Tests for deleted modules are also removed: `test_champion.py`, `test_gates.py`, `test_matcher.py`, `test_stats.py`.

## Target Package Layout

```
fireflyframework_agentic/evaluation/
├── __init__.py # exports: EvalContext, AdvisoryReport, all metric functions
├── judge_client.py # JudgeClient — async LLM scoring client (httpx.AsyncClient)
└── judge.py # ALL metric functions + EvalContext + AdvisoryReport
```

Three files. No CLI. No gates. No registry.

## Unified Interface

Every metric — flyradar [D], [E], [J] and flycanon custom and RAGAS — shares the same async signature:

```python
async def metric_name(item: dict, ctx: EvalContext) -> float | None
```

`item` is a plain dict with a normalized schema:

```python
{
"question": str,
"answer": str,
"reference": str,
"contexts": list[str],
# flyradar extras (optional):
"sources": list[str],
"excerpts": list[str],
# champion data (optional, for comparative_vs_champion):
"champion_answer": str | None,
}
```

`EvalContext` is a Pydantic model carrying all dependencies:

```python
from pydantic import BaseModel, ConfigDict

class EvalContext(BaseModel):
model_config = ConfigDict(arbitrary_types_allowed=True)

client: JudgeClient # async LLM call client
embedder: OllamaEmbedder | None = None # for [E] metrics and RAGAS embeddings
runs: int = 3 # flycanon multi-run median
```

No `ragas_llm` / `ragas_embeddings` — RAGAS metrics wrap `ctx.client` and `ctx.embedder` in LangChain adapters internally.

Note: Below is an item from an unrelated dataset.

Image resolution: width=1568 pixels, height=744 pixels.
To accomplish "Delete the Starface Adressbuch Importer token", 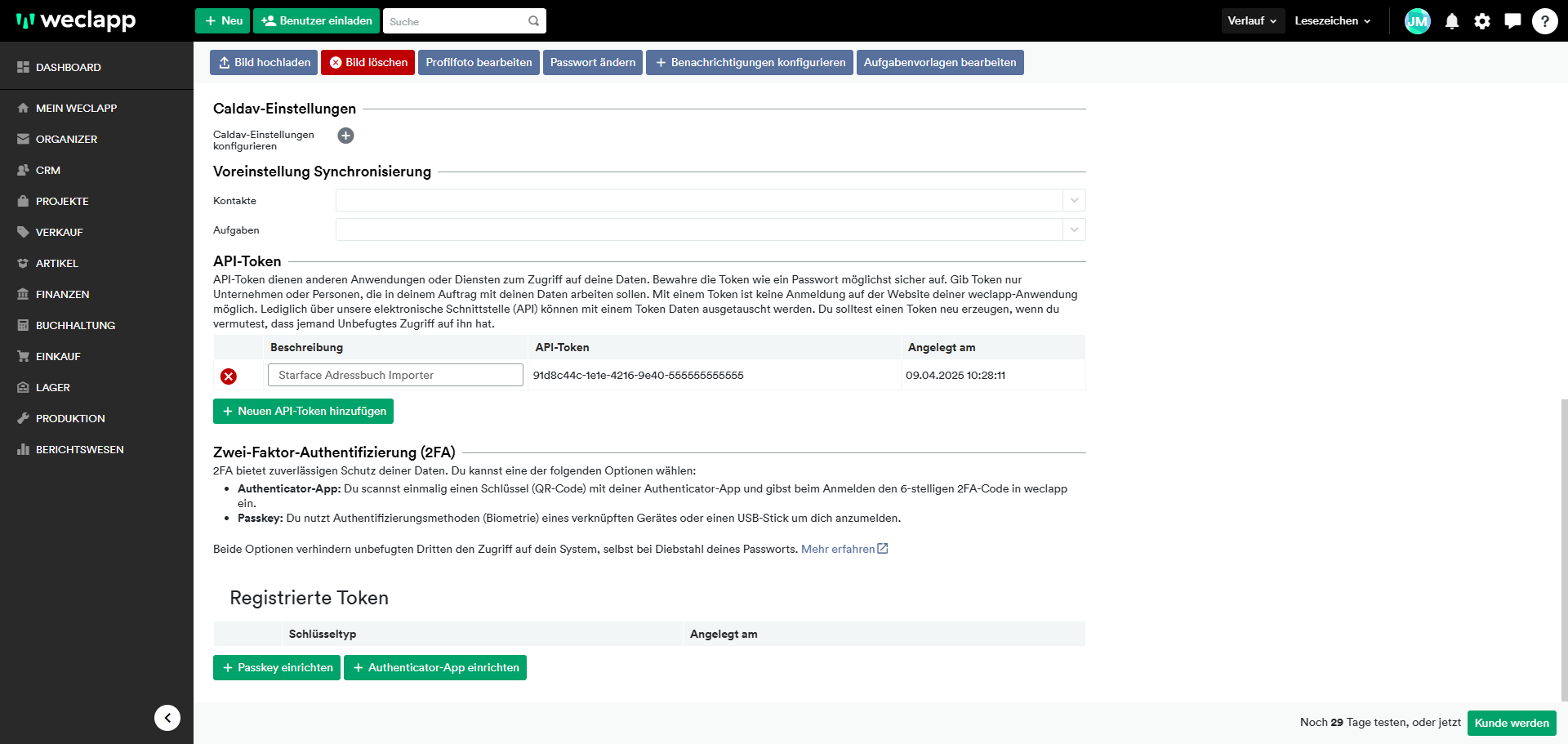I will [x=229, y=376].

Callers see one client, one embedder.

A composable type alias:

```python
Metric = Callable[[dict, EvalContext], Awaitable[float | None]]
```

Example usage:

```python
ctx = EvalContext(client=JudgeClient(model="claude-sonnet-4-6", api_key=KEY))
metrics: list[Metric] = [faithfulness, contains_answer, answer_correctness]
scores = await asyncio.gather(*[m(item, ctx) for m in metrics])
```

## `judge_client.py`

Contains only `JudgeClient` — a thin async HTTP client for Anthropic/OpenAI/Ollama scoring calls:

```python
class JudgeClient:
async def chat_json(self, system: str, user: str, max_tokens: int = 200) -> dict: ...
```

Uses `httpx.AsyncClient`. Handles 429/5xx retry with `Retry-After` parsing. No embedding logic — embeddings come from `fireflyframework_agentic/embeddings/providers/ollama.py` (existing async `OllamaEmbedder`).

`cosine_similarity` is imported from `fireflyframework_agentic/embeddings/similarity.py` — no duplication.

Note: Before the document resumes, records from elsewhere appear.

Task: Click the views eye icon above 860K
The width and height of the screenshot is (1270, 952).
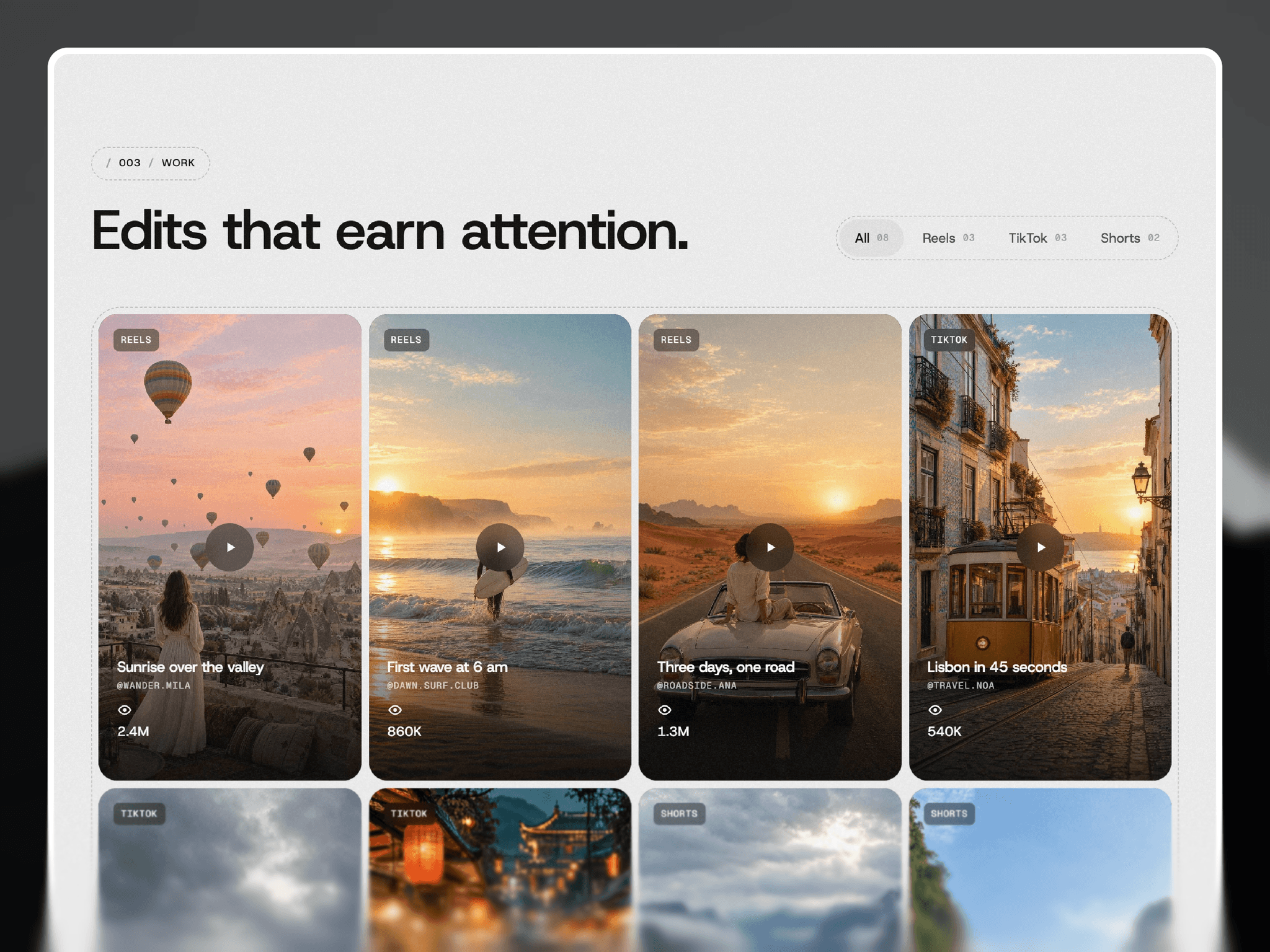Action: tap(395, 710)
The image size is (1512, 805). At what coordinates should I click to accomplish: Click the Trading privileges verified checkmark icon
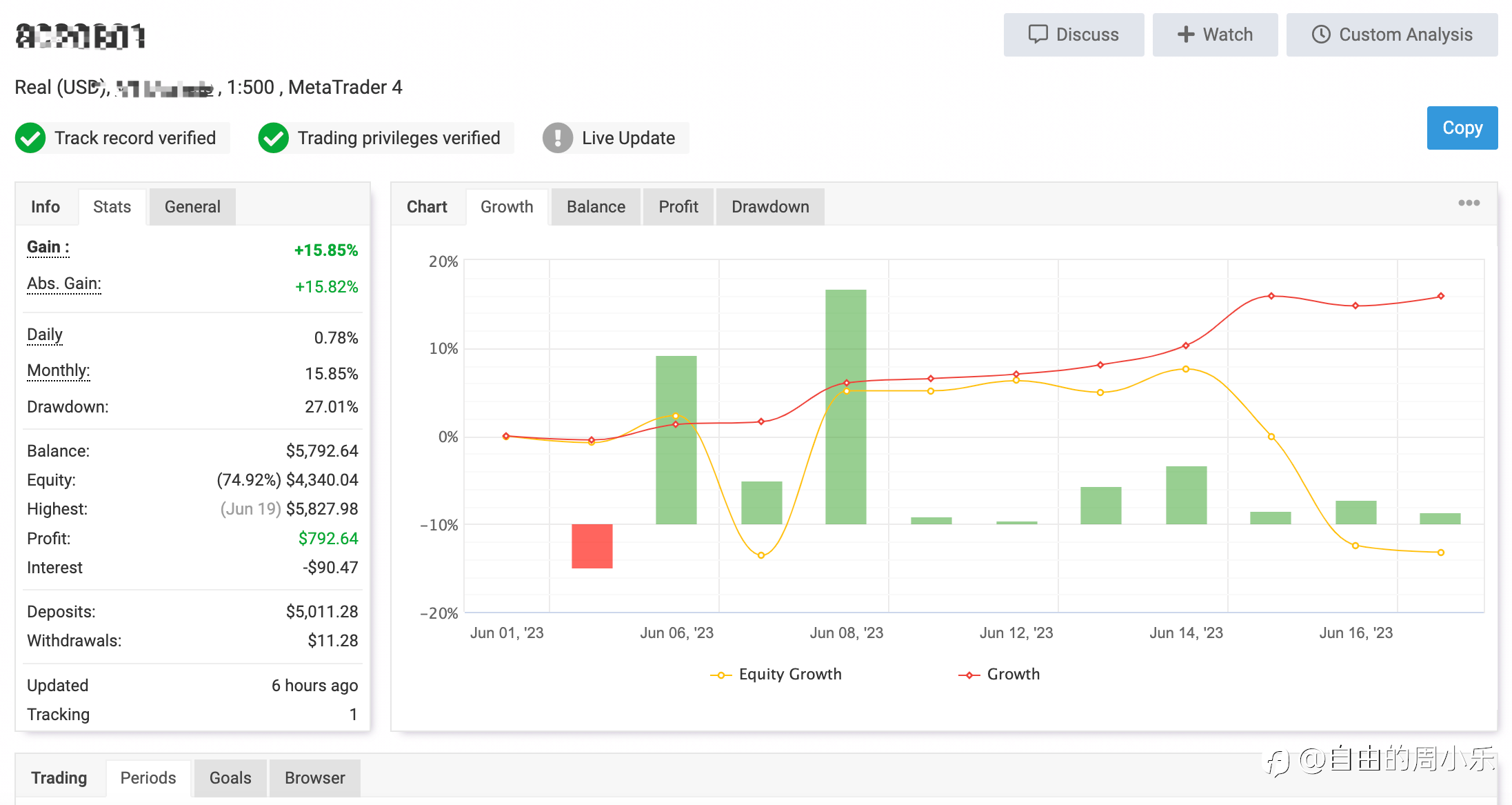(274, 138)
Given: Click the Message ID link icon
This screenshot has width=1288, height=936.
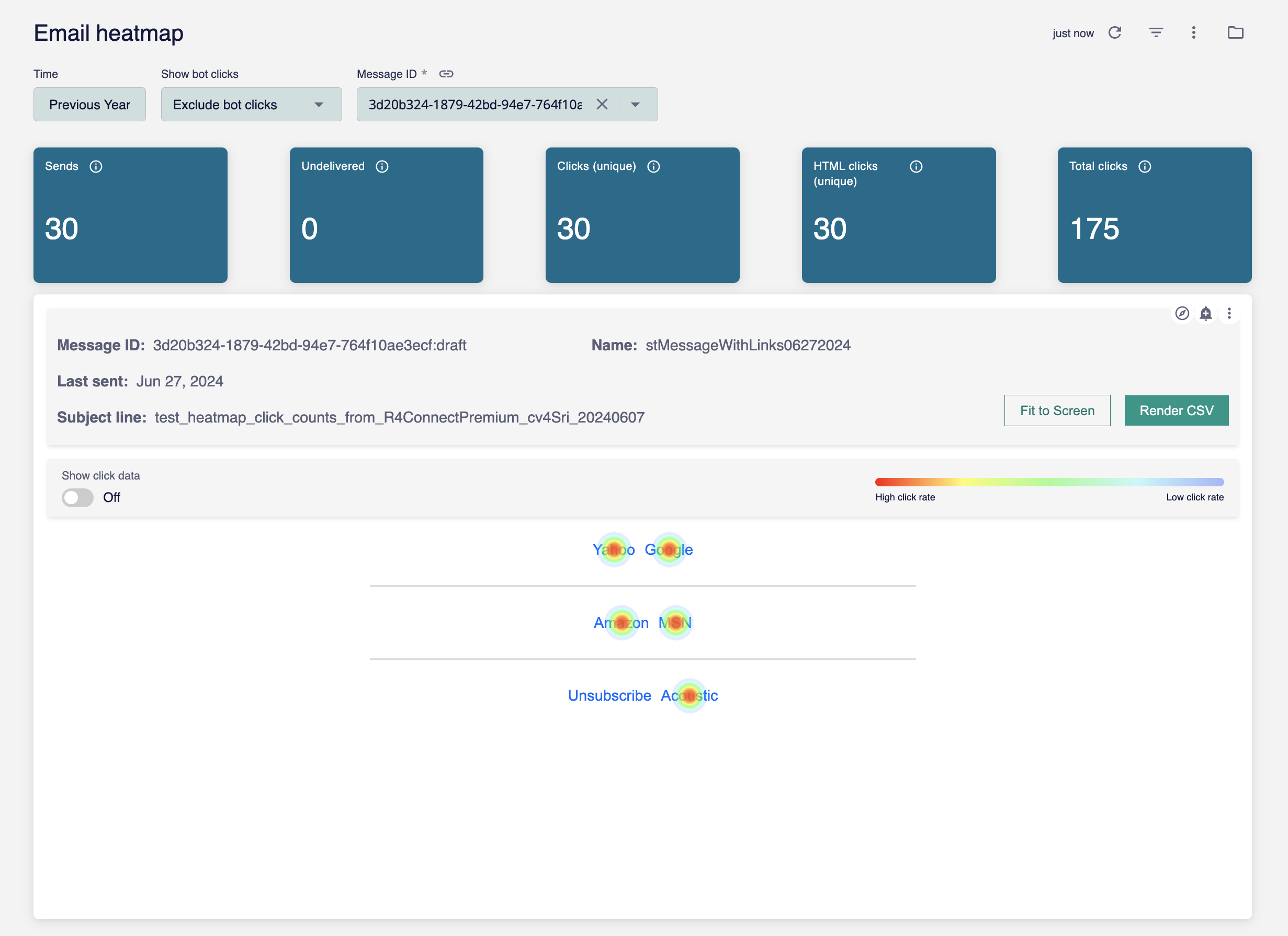Looking at the screenshot, I should coord(446,74).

## Dependencies (`pyproject.toml`)

`evaluation` optional extra changes:
- **Remove:** `scipy` (was only used by the deleted `stats.py`)
- **Add:** `ragas`, `langchain-anthropic`, `langchain-ollama`
- **Keep:** `numpy`

No changes to `embeddings/` — existing async `OllamaEmbedder` used as-is.

## Testing

| File | Status |
|---|---|
| `tests/unit/evaluation/test_judge.py` | New — unit tests per metric (mocked `EvalContext`) |
| `tests/unit/lab/test_retrieval_metrics.py` | Unchanged |
| `tests/unit/evaluation/test_champion.py` | Deleted |
| `tests/unit/evaluation/test_gates.py` | Deleted |
| `tests/unit/evaluation/test_matcher.py` | Deleted |
| `tests/unit/evaluation/test_stats.py` | Deleted |

## Implementation Order

1. Delete the 10 infrastructure files and their tests.
2. Rewrite `judge_client.py` — async `JudgeClient` with `httpx.AsyncClient`.
3. Rewrite `judge.py` — `EvalContext`, `AdvisoryReport`, all metric functions ported to async with unified `(item, ctx)` signature.
4. Port flycanon custom metrics (`contains_answer`, `addresses_question`) into `judge.py`.
5. Port RAGAS metrics into `judge.py` (wrap `ctx.client`/`ctx.embedder` in LangChain adapters internally).
6. Update `__init__.py` exports.
7. Update `pyproject.toml` extras.
8. Write unit tests for the new metric functions.
9. Update `docs/evaluation.md`.
10. Update CI `pr-gate.yml` if extras changed.